Re: 'The Soul of Anna Klane' and 'Mind's I'

Post by Greylorn Ell » Fri May 02, 2014 10:45 pm

marjoramblues wrote:Oh heck, juicy stuff for my gossip column... :wink:
Source for the report ?
And where is the film to be found ?
Marjoram,

Sorry about the delay. I'd neglected to mark the "notify" box.

Here's the information you'll need to locate the film. I could do better, but my copy is VHS and I no longer have a functional videotape player.

The film featuring the Mark III Beast was made by a Dutch producer who hung out with Miedaner for several days, working out the pertinent screenplay sections. It was filmed in The Netherlands, probably within three years of Hofstadter's book. Possibly at Utrecht University.

The film was entirely about Hofstadter and his ideas. The "Beast" scene was added by way of counterpoint to his beliefs. You'll likely find it in some list of films about Hofstadter. I believe that it was featured on PBS shortly after production.

It was an excellent little biographical film, and you would do well by bringing it to YouTube, or perhaps "Forbidden Knowledge," or both. Its take on Hofstadter was excellent, and the Beast scene was perfectly executed. Unlike most film adaptations, this one came right out of the book. It was seamlessly integrated with the rest of the film.

Presumably you've also viewed the "Martha" film. Miedaner participated, and it was also true to the book.
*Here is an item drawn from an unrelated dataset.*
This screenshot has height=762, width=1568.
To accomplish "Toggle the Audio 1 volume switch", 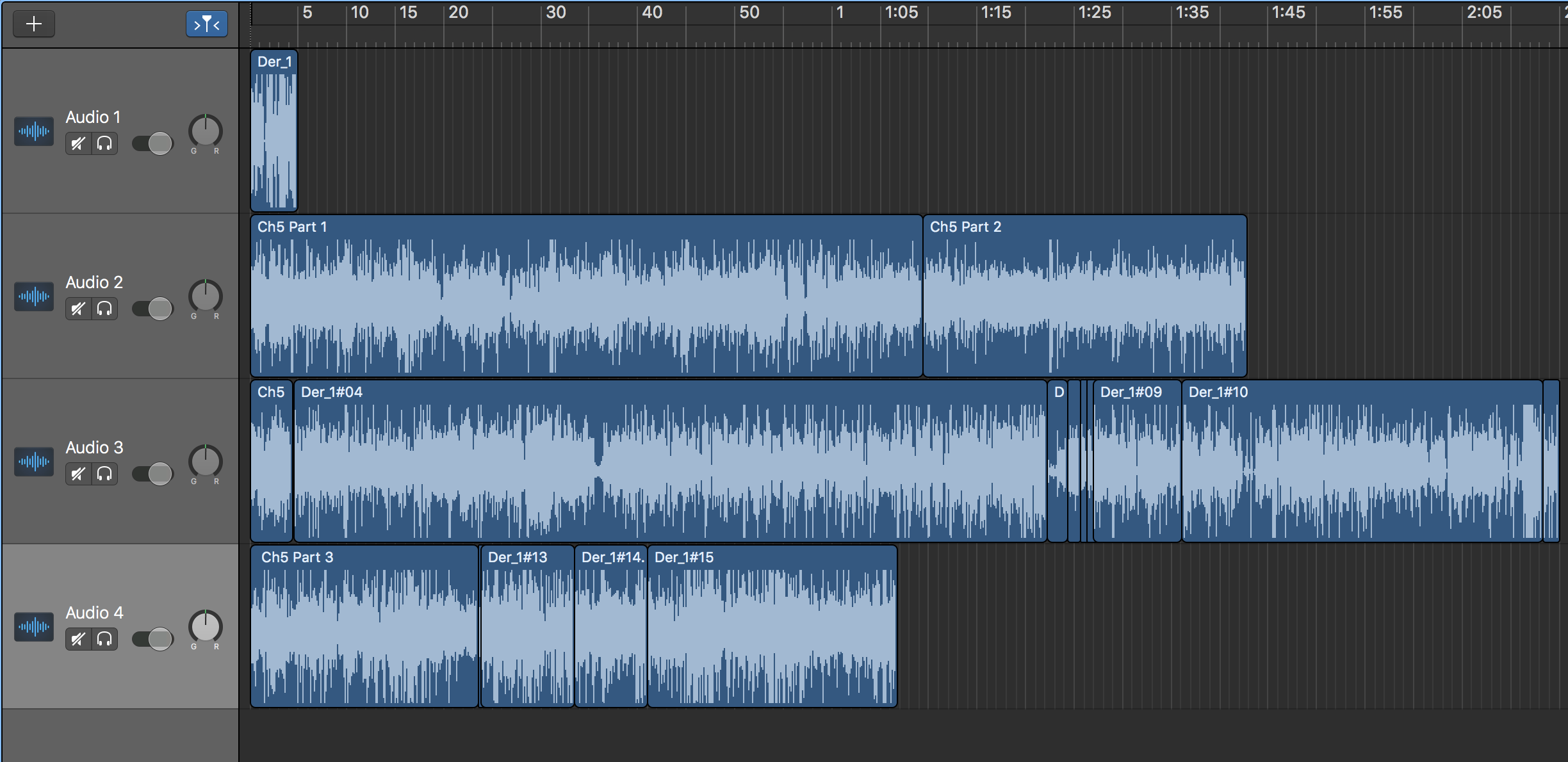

I believe that it won some minor film awards, and would have done better if not for some ill-considered casting (the roles of prosecutor and defense attorney should have been swapped). Roscoe Lee Browne as the judge dominated his bench. With his help, a one-year old chimp with a superb off-camera trainer and Mimi Roger's voice stole the show.

Kindly let me know what you find, as I'd like to follow up. Miedaner may be an asshole, but he did some interesting writing, as Hofstadter acknowledged.